Она разломила кулон пополам, и оттуда брызнул сноп света – тёплого, золотисто-зелёного, как майская листва под солнцем. И я почувствовал, как что-то во мне встрепенулось – не боль, не истощение, а прилив. Будто вся любовь, что я когда-либо испытывал к этой земле, к этим людям, к Варваре, к первой моей рыбалке с отцом, – всё это разлилось по жилам и вышло наружу, волной покатилось по полю, по садам, по реке.

А когда свет угас, странницы уже не было. Только стоял в воздухе запах трав, свежих и пряных, и лежал на валуне тот самый разломанный кулон – уже серый, обычный камень.
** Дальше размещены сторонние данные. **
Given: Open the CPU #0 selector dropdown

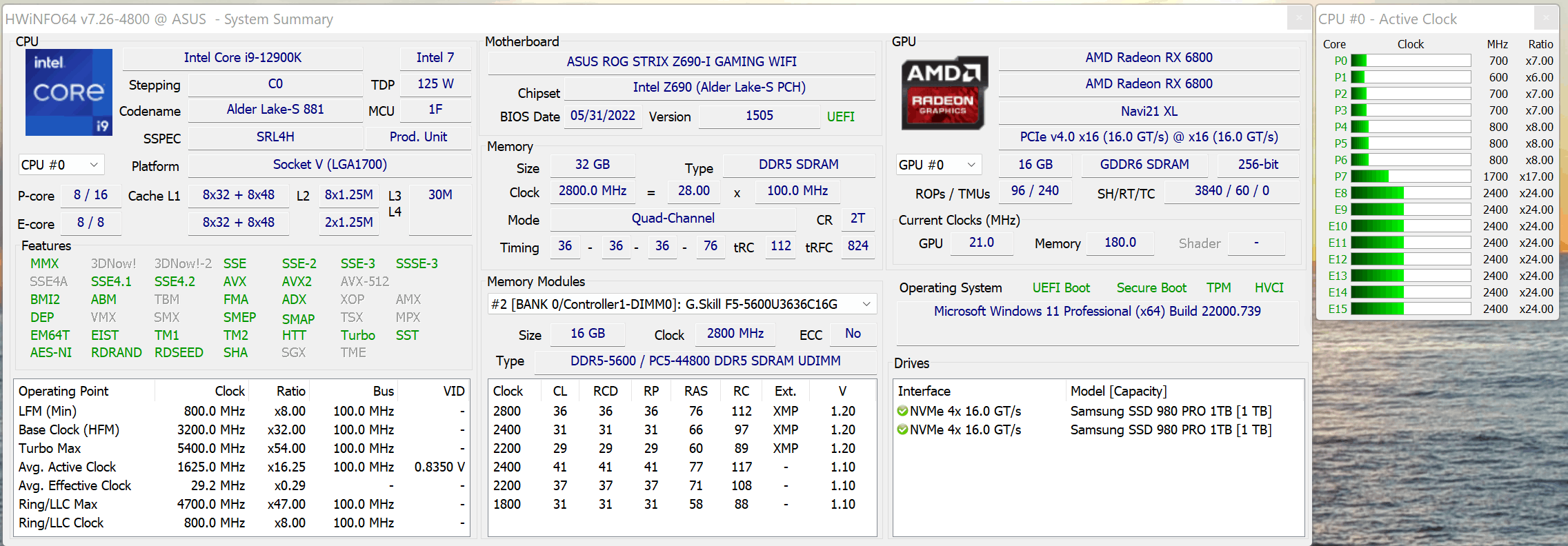Looking at the screenshot, I should click(x=61, y=165).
С той поры Остожье возродилось. Да так, как никогда прежде. Яблоки Мирона налились таким соком, что слава о них пошла на три губернии. Мёд братьев – теперь их выжившие сыновья дело продолжили – стал целебным, хворь любую отводил. А на моей реке рыба пошла такая, что даже древние старики не упомнят. Я всё так же рыбачу, сижу с удочкой на мостках, и в каждой чешуйке, в каждой капле воды вижу отсвет того зелёного света.

Девушку с той поры никто не видел. Но говорят, в самые ясные летние ночи над дальним лугом, где пасека, поднимается изумрудный туман. И я знаю – это она, Стражница Зелёного Предела, обходит свои владения. Теперь уже не как враг, а как хозяйка, которой мы наконец-то дали добровольное подношение – наше понимание, наше принятие, нашу любовь. А я, отдавая, обрёл больше, чем имел. И когда придёт мой срок, я уйду не в угрюмую пустоту, а в тот самый изумрудный туман, где уже сидят с удочками Лука и Мефодий, где братья Демьян и Захар ведут с пчёлами тихую беседу, где все мы будем вместе – частью вечного, живого организма по имени родная земля.